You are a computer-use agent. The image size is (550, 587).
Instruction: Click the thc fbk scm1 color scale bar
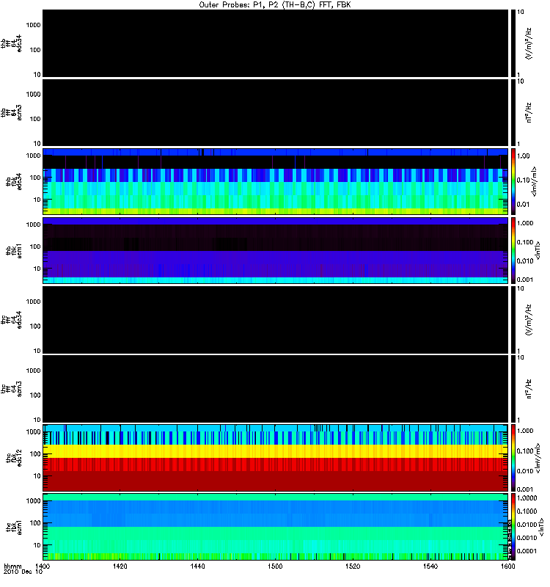513,527
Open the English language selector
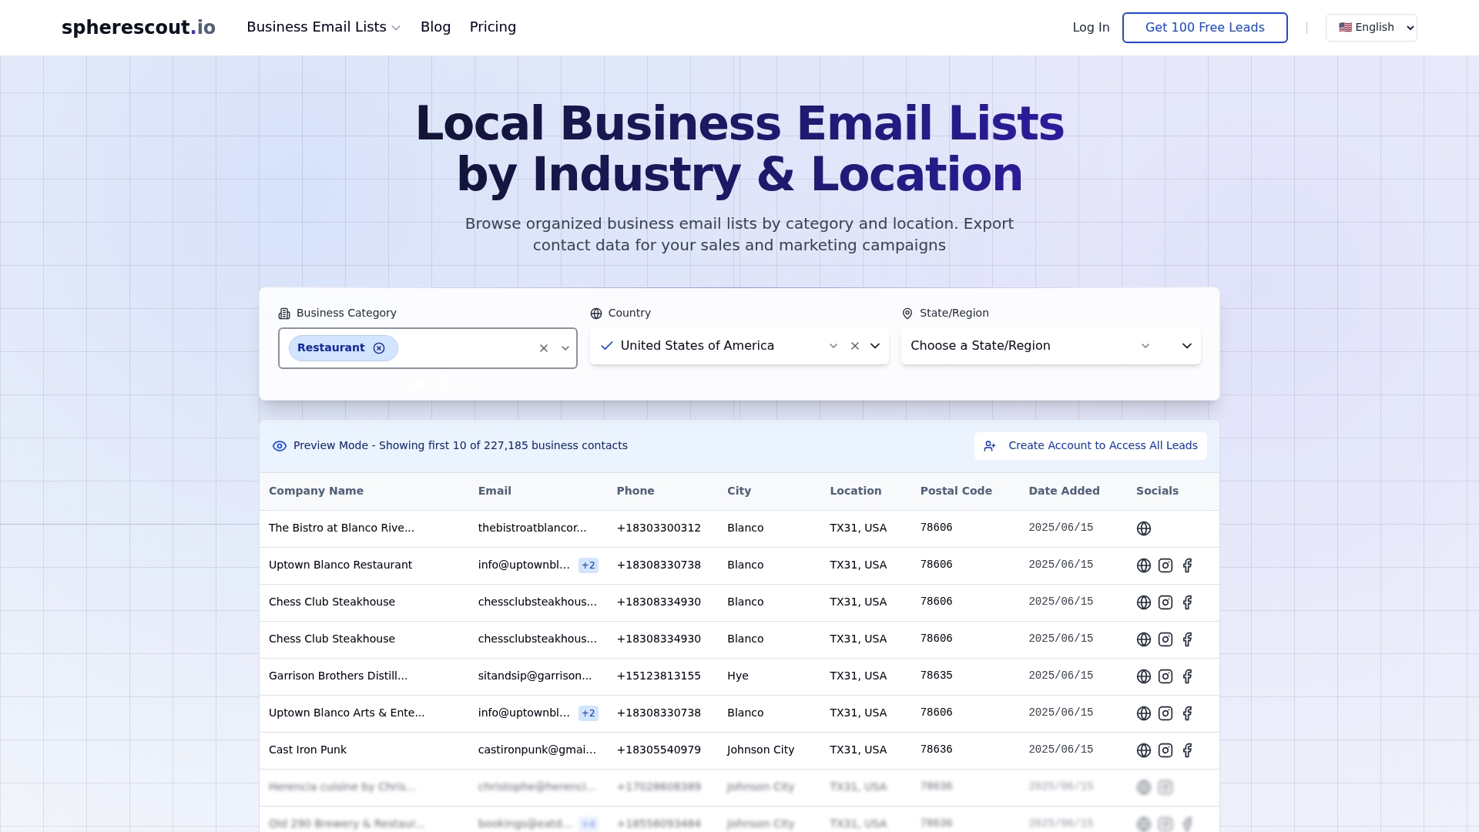This screenshot has width=1479, height=832. [x=1371, y=28]
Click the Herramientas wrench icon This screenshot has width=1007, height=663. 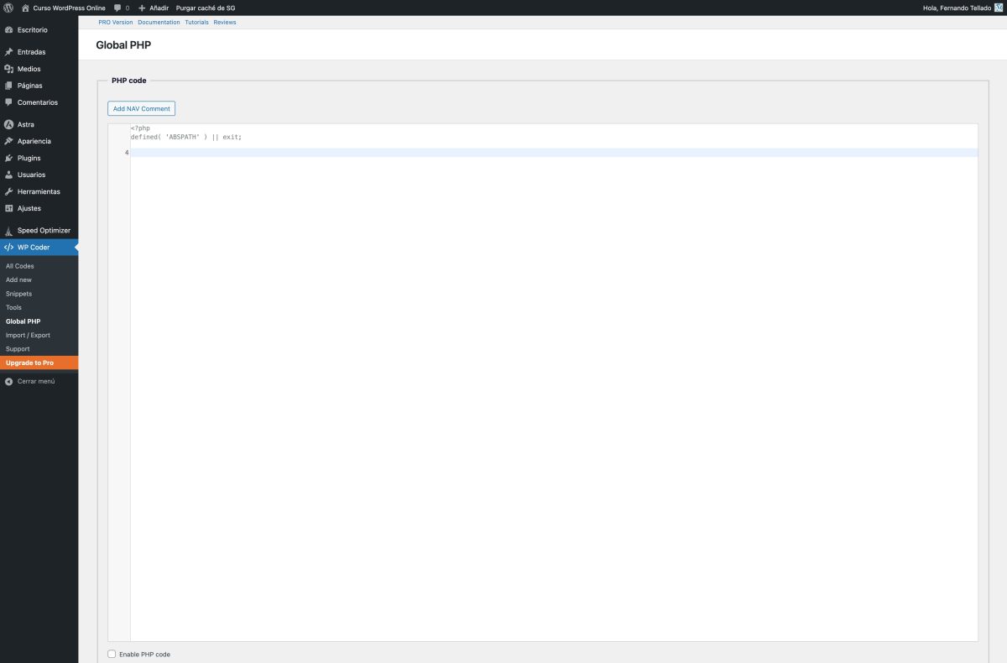click(8, 191)
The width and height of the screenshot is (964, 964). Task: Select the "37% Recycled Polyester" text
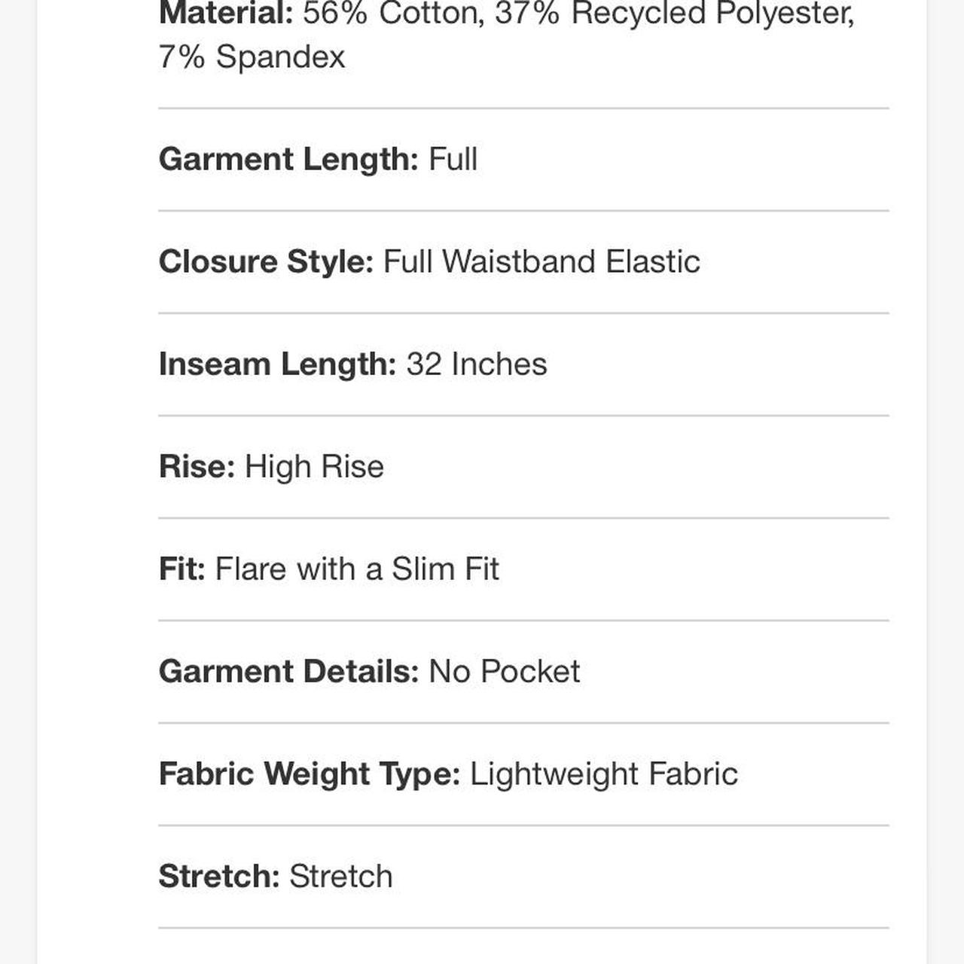click(674, 14)
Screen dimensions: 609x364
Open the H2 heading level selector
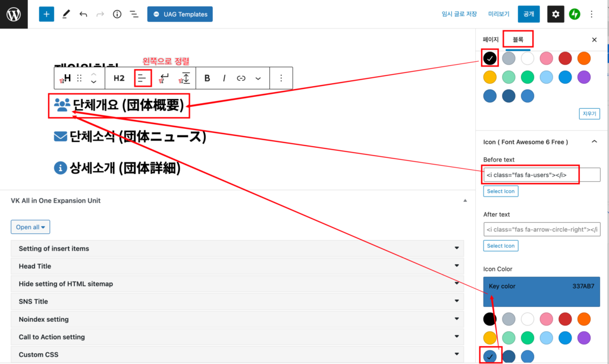tap(119, 78)
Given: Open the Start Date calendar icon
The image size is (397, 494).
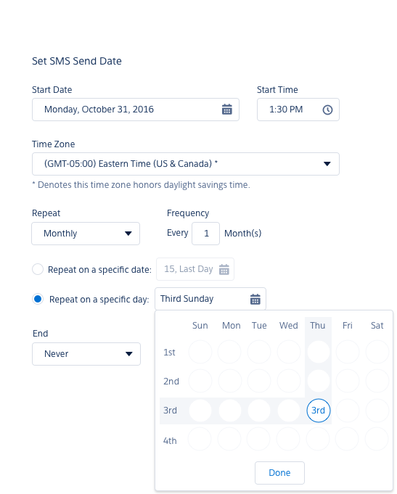Looking at the screenshot, I should (226, 110).
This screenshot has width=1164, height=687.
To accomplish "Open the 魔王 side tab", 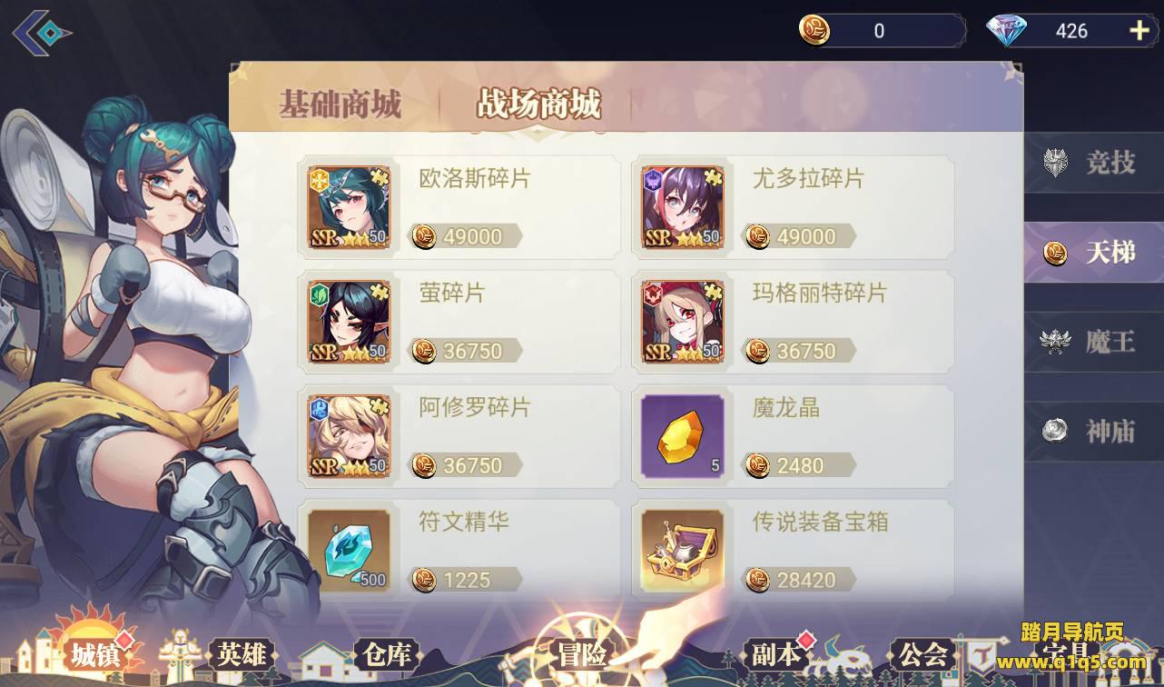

### Stated problem
Convert everything from the line containing "Given: Open the Start Date calendar icon" down to the end of the material into a JSON list of strings, one string per line, with blank lines omitted. Leave the pictures out of the output.

### Answer to the exercise
[
  "Given: Open the Start Date calendar icon",
  "The image size is (397, 494).",
  "Looking at the screenshot, I should (226, 110).",
  "This screenshot has width=1164, height=687.",
  "To accomplish \"Open the 魔王 side tab\", "
]